Toutes ces bouteilles ont reçu les Gëlle Krëmmchen (serpettes d’or) de la Confrérie Saint-Cunibert. (photo Confrérie St-Cunibert)

Après le rivaner, la Confrérie Saint-Cunibert a décidé de mettre un coup de projecteur sur le cépage auxerrois. Les Gëlle Krëmmchen (serpettes d’or), un concours à l’aveugle qu’elle organise, viennent de récompenser neuf bouteilles.

Pourquoi un cépage est-il considéré comme chic et l’autre pas? Certes, tous n’ont pas les mêmes aptitudes à produire de grands vins. Aucun amateur sensé n’irait contester le statut de roi des cépages mosellans au riesling. Mais à côté de cette variété couronnée depuis longtemps, on ne peut s’empêcher de penser que la hiérarchisation des cépages n’est pas forcément légitime.

Le rivaner, par exemple, ne produira jamais de crus incroyablement construits, mais offre de magnifiques vins de plaisir que l’on partage sans chichis. Et le plaisir, finalement, c’est bien ce que l’on espère en premier lorsque l’on ouvre une bouteille. Depuis 2018, la Confrérie Saint-Cunibert l’a mis en valeur en organisant un concours à l’aveugle qui récompensait les meilleures bouteilles.

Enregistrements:
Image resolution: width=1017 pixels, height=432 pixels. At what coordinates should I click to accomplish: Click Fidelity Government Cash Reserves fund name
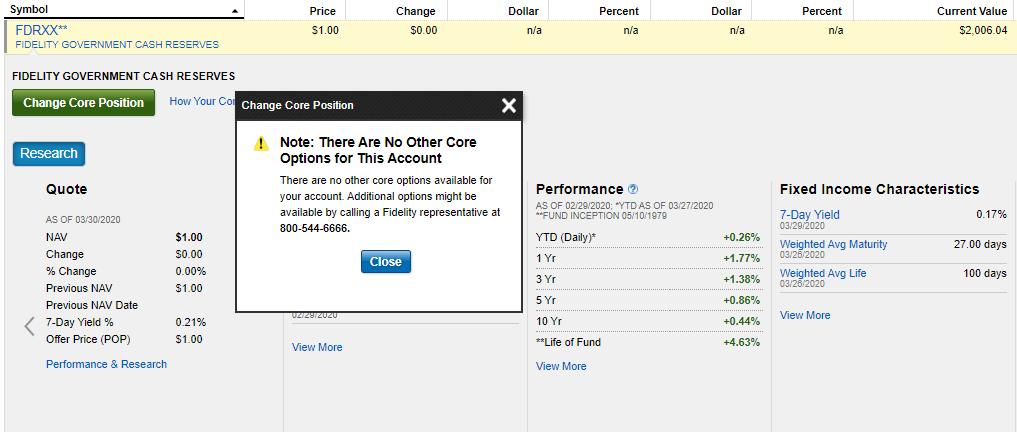point(117,45)
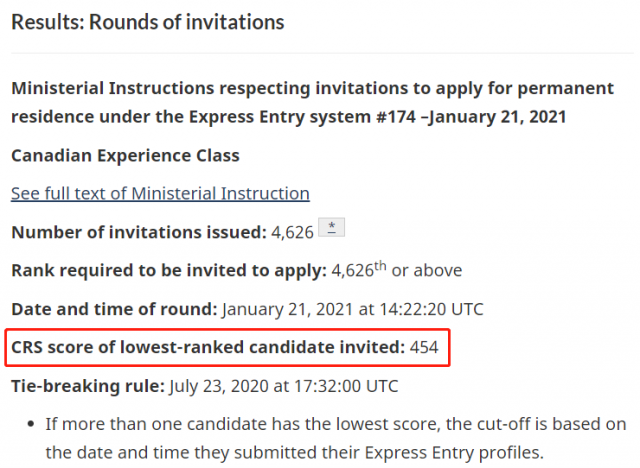This screenshot has height=468, width=640.
Task: Click the Date and time of round label
Action: coord(114,309)

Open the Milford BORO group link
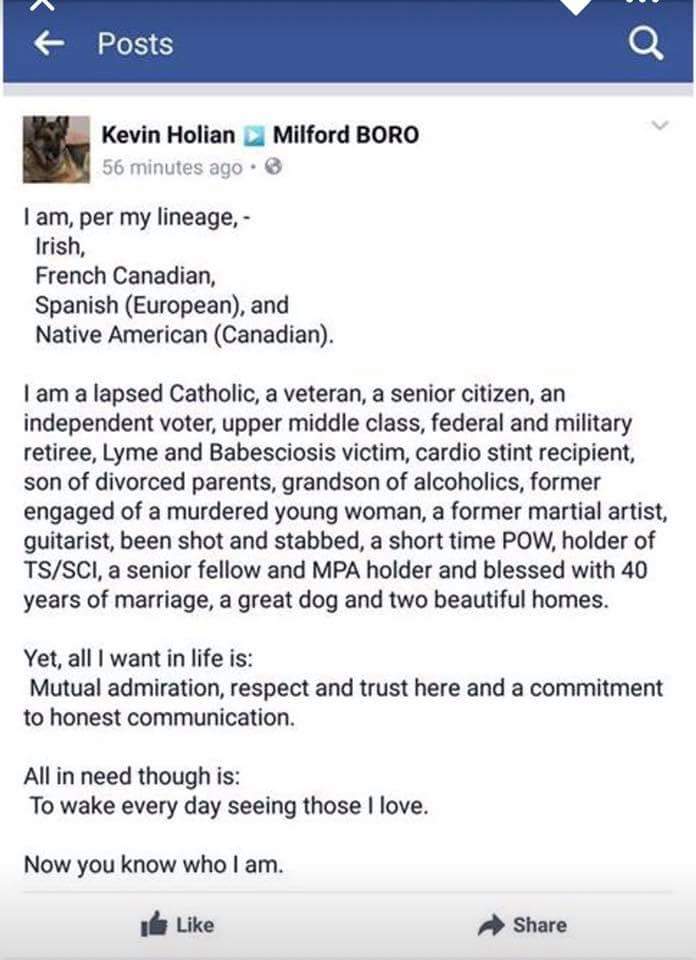[x=346, y=134]
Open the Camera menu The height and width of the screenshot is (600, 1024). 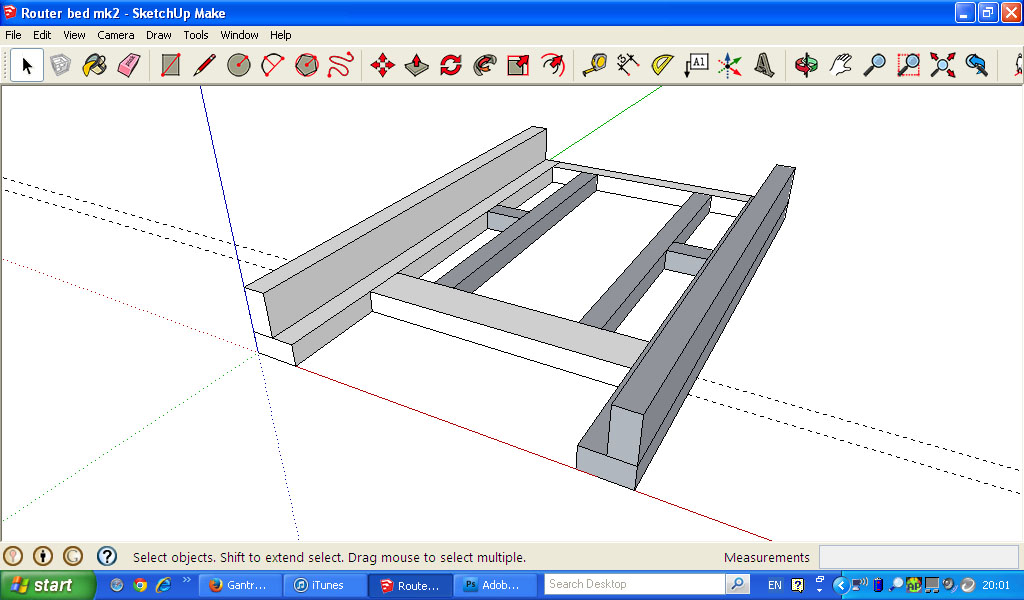point(116,35)
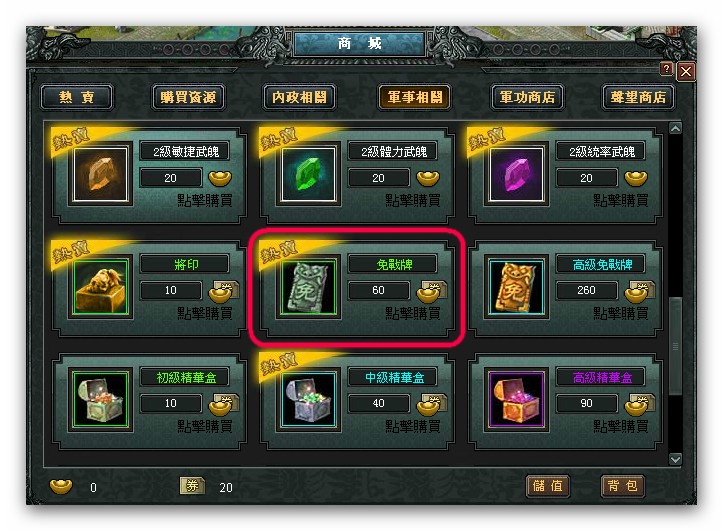Click the green 免戰牌 tablet icon
Screen dimensions: 723x531
click(308, 287)
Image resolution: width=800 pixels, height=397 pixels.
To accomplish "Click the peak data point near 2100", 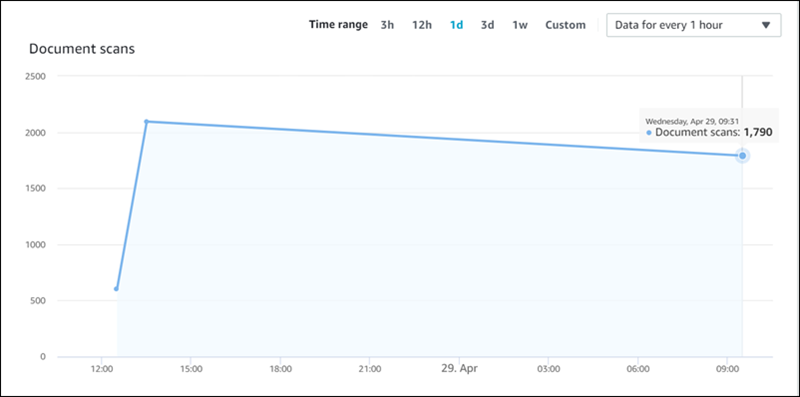I will click(x=146, y=121).
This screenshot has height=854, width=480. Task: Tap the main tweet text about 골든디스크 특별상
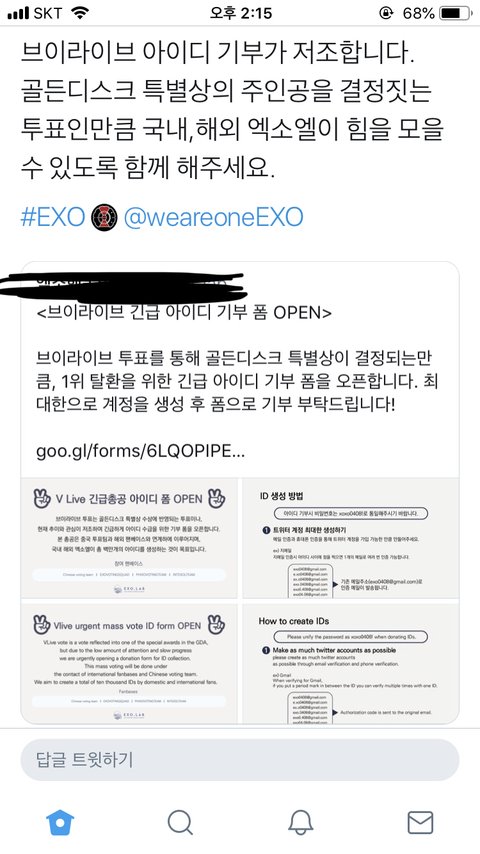point(232,111)

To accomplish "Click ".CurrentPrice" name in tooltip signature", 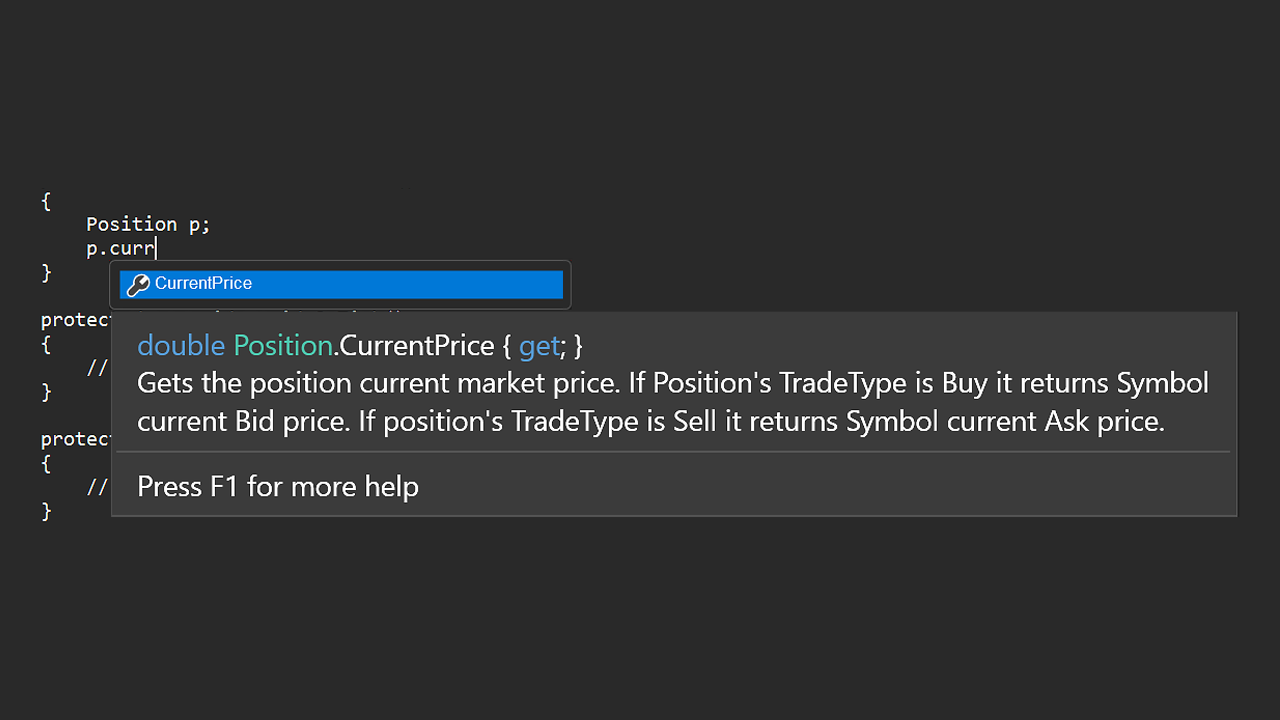I will click(x=414, y=346).
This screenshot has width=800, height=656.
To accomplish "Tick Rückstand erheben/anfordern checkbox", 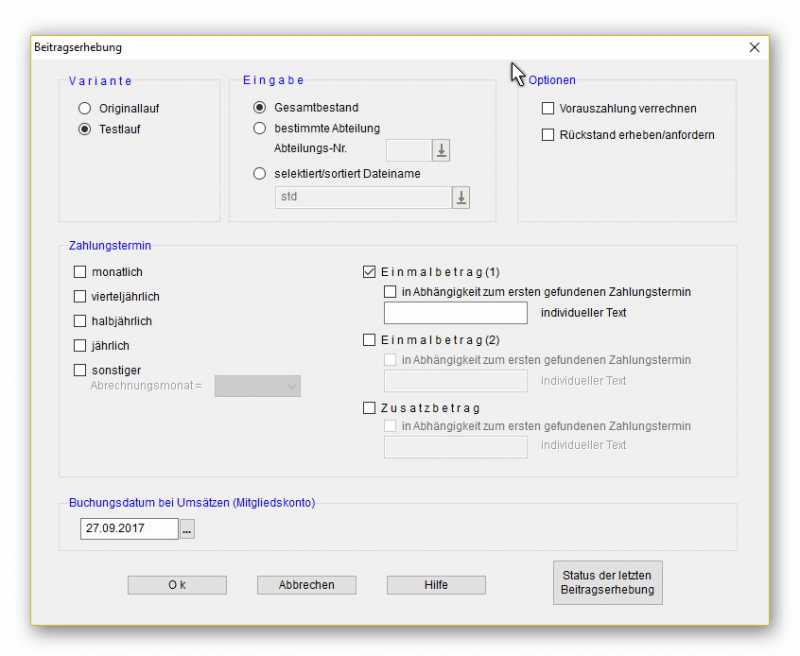I will pos(548,135).
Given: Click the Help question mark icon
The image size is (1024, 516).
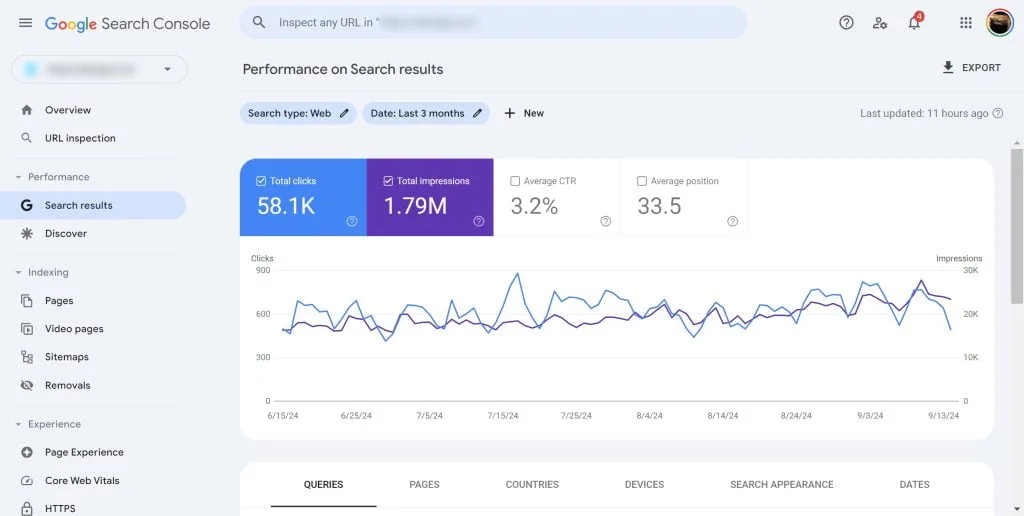Looking at the screenshot, I should [x=846, y=23].
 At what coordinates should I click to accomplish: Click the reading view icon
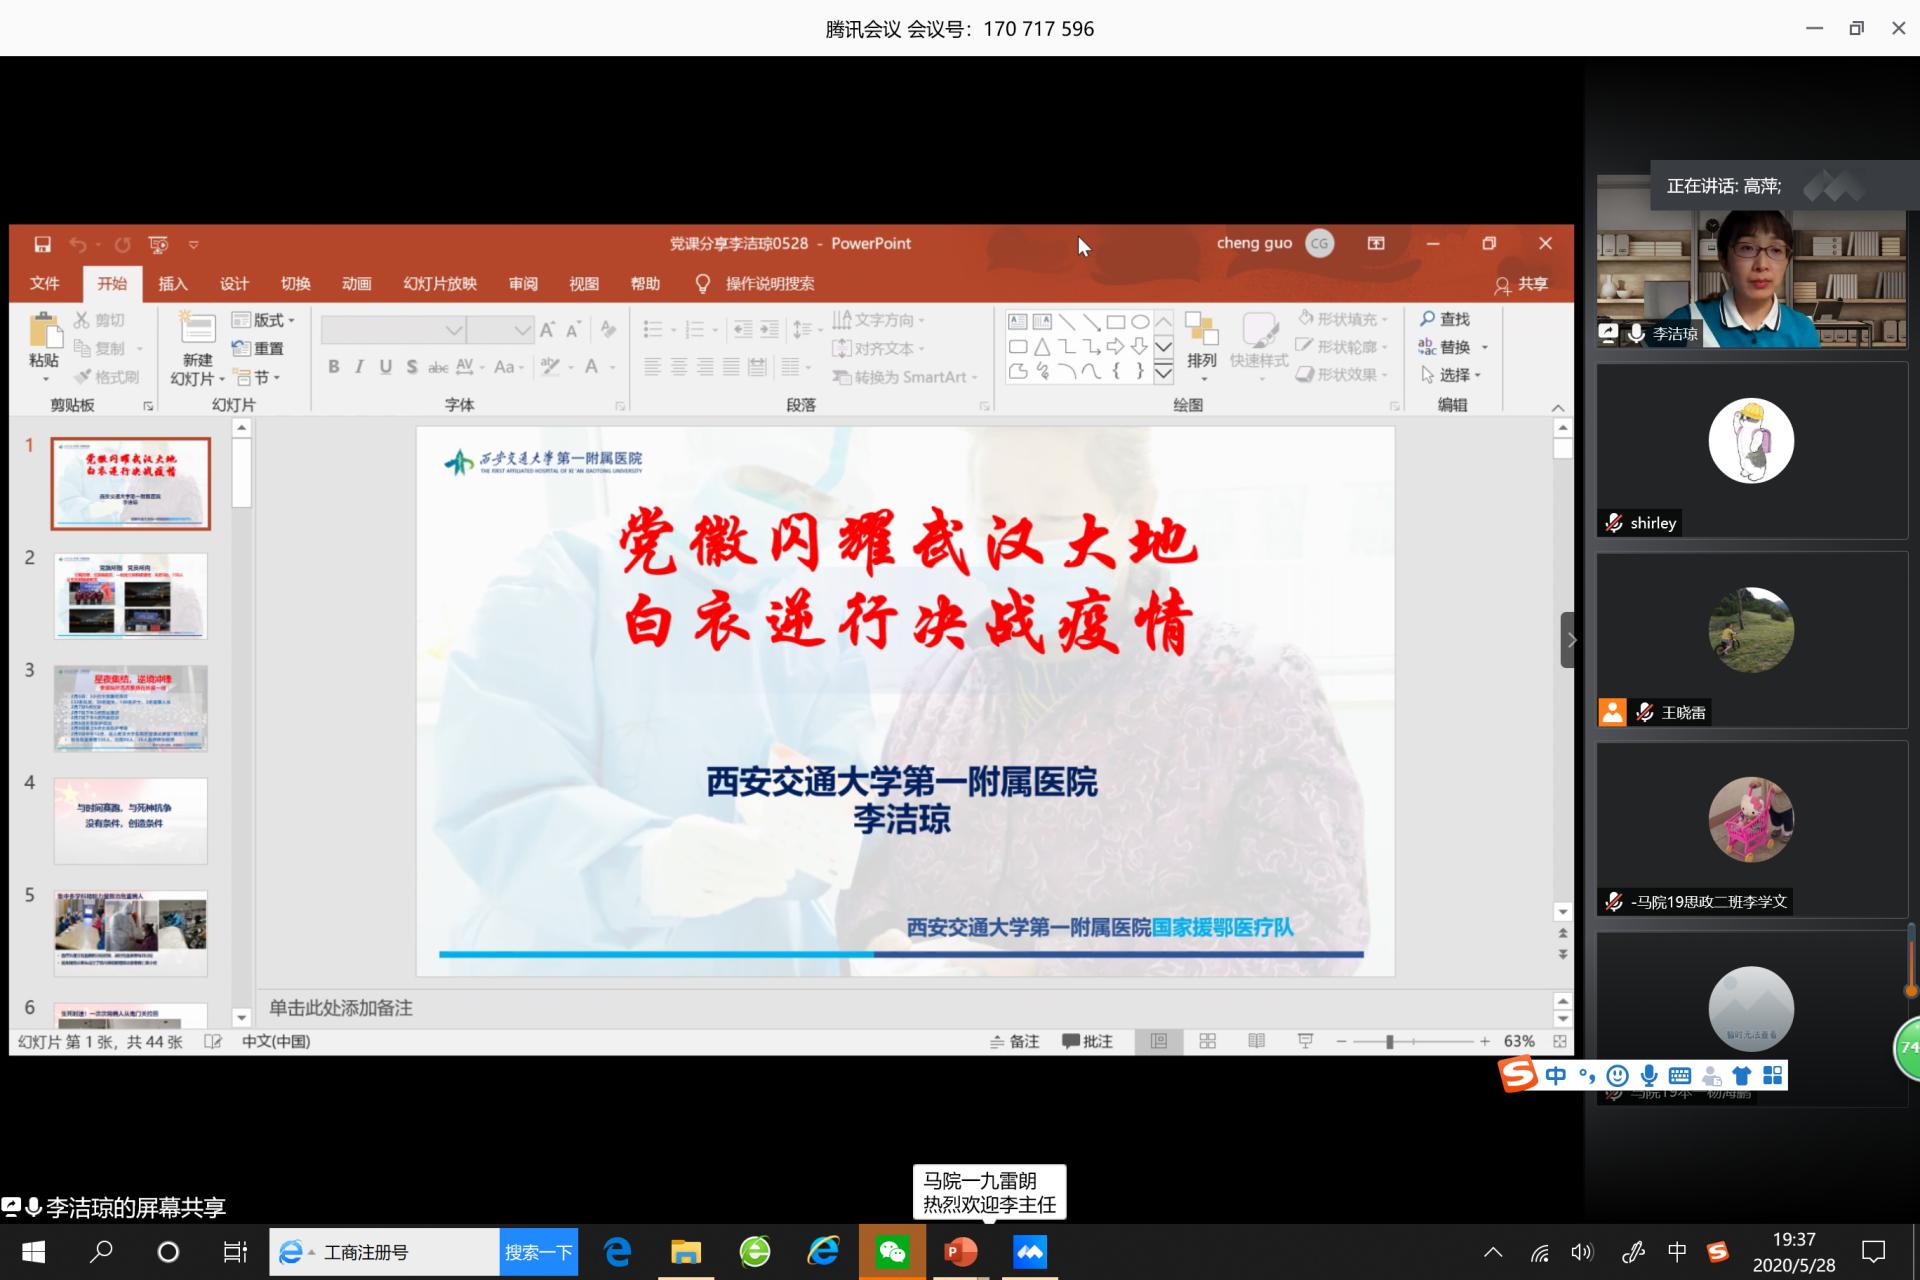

Exercices
a - Réécrivez le passage du document qui va de "Pourquoi un cépage" jusqu'à "pas forcément légitime.", en remplaçant "riesling" par "pinot gris".
b - D'après le document, depuis quelle année la Confrérie Saint-Cunibert met-elle le rivaner en valeur avec un concours à l'aveugle ?
c - Dressez la liste de tous les cépages nommés dans le document.

Corrigés
a -
Pourquoi un cépage est-il considéré comme chic et l’autre pas? Certes, tous n’ont pas les mêmes aptitudes à produire de grands vins. Aucun amateur sensé n’irait contester le statut de roi des cépages mosellans au pinot gris. Mais à côté de cette variété couronnée depuis longtemps, on ne peut s’empêcher de penser que la hiérarchisation des cépages n’est pas forcément légitime.

b - Depuis 2018.

c - Rivaner, auxerrois, riesling